* ОТРЫВОК ТЕКСТА:
::::::::

Думается, что его дар не нашел себе верной дороги.
Его последний сборник назывался «Лепетанье Леты» [266] . Сколько прелести в этом наименованье.
Мне он говорил: «Настоящая поэзия — в плохих стихах» [267] . Впрочем, это не было заключительным мнением.
«Для жизни нужно живьё», — говорил Георгий Николаевич. Пускай же останется он живым среди живых.
4. Маргарита. Маргарита Тумповская
266
Цикл
Указанный цикл не является последним, известны и более поздние стихи Г. Н. Оболдуева.
267
В архивном фонде О. А. Мочаловой сохранилось короткое письмо Г. Н. Оболдуева, состоящее из двух фраз, последняя из которых процитирована. Эта записка с оценкой стихотворного сборника О. А. Мочаловой «Разлука» («Третья разлука») позволяет судить о том, каков был стиль Оболдуева-критика, о его «решительности»: «Скудные стихи, поэзия подвернутой мысли, хороши пропуски ассоциаций, мысль неметка, чутье верно, на редкость непевучи, язык среден и однообразен, попадается безвкусица, уродливость, болезненность, переходящая в „болезнь“ карельской березы, вдруг подзорная резкость, а то размазня иль тягомотина, вдруг чудо, а рядом безграмотность иль один ложный снобизм, прищемленная поэзия, не по существу, пренеприятная вдругорядь. В общем — настоящая поэзия в плохих стихах. 10.05.1949. Г. Оболдуев» (РГАЛИ, ф. 273, оп. 3, ед. хр. 41).

::::::::

* СТРОКИ ДАННЫХ:

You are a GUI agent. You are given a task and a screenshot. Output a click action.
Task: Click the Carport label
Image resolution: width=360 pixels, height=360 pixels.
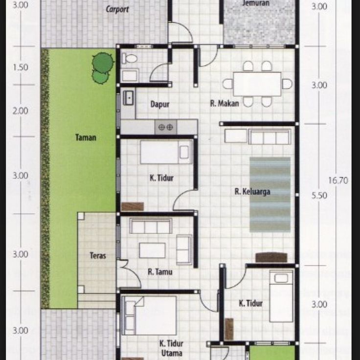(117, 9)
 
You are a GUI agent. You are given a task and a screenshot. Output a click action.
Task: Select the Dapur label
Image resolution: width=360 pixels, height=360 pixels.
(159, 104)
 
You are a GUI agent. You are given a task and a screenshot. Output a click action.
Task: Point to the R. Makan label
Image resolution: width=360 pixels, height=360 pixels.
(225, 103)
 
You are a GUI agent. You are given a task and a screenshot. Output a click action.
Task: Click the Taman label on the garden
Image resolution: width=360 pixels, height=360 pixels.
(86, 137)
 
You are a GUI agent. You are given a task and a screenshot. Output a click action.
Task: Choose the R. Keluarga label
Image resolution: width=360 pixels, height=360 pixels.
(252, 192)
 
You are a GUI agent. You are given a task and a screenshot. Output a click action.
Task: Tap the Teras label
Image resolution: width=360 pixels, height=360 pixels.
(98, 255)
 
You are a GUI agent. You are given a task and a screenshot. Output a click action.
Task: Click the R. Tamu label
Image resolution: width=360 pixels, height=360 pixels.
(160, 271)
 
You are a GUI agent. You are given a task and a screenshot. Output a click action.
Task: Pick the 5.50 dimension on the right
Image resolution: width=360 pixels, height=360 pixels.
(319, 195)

::::::::

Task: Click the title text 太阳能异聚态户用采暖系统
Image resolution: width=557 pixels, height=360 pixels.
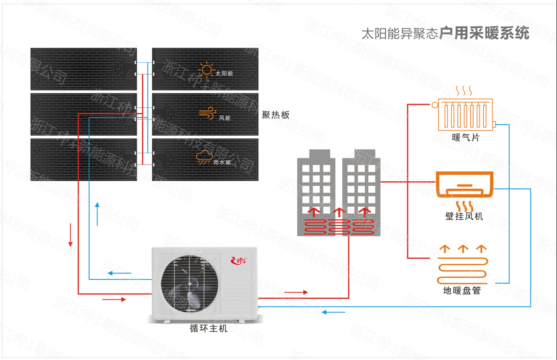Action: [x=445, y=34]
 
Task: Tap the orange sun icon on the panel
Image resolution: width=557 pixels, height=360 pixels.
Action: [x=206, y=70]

::::::::

* ЧТО СДЕЛАТЬ:
1. Переведите на английский язык предложение из отрывка об Оболдуеве: «Его последний сборник назывался «Лепетанье Леты».»
2. Верните без изменений часть отрывка об Оболдуеве от слов «Думается, что его» до слов «было заключительным мнением.».
3. Какой датой, согласно отрывку об Оболдуеве, помечена записка Оболдуева с оценкой сборника «Разлука»?

* ВАШИ ОТВЕТЫ:
1. His last collection was called "The Babbling of Lethe."

2.
Думается, что его дар не нашел себе верной дороги.
Его последний сборник назывался «Лепетанье Леты» [266] . Сколько прелести в этом наименованье.
Мне он говорил: «Настоящая поэзия — в плохих стихах» [267] . Впрочем, это не было заключительным мнением.

3. Записка помечена датой 10.05.1949.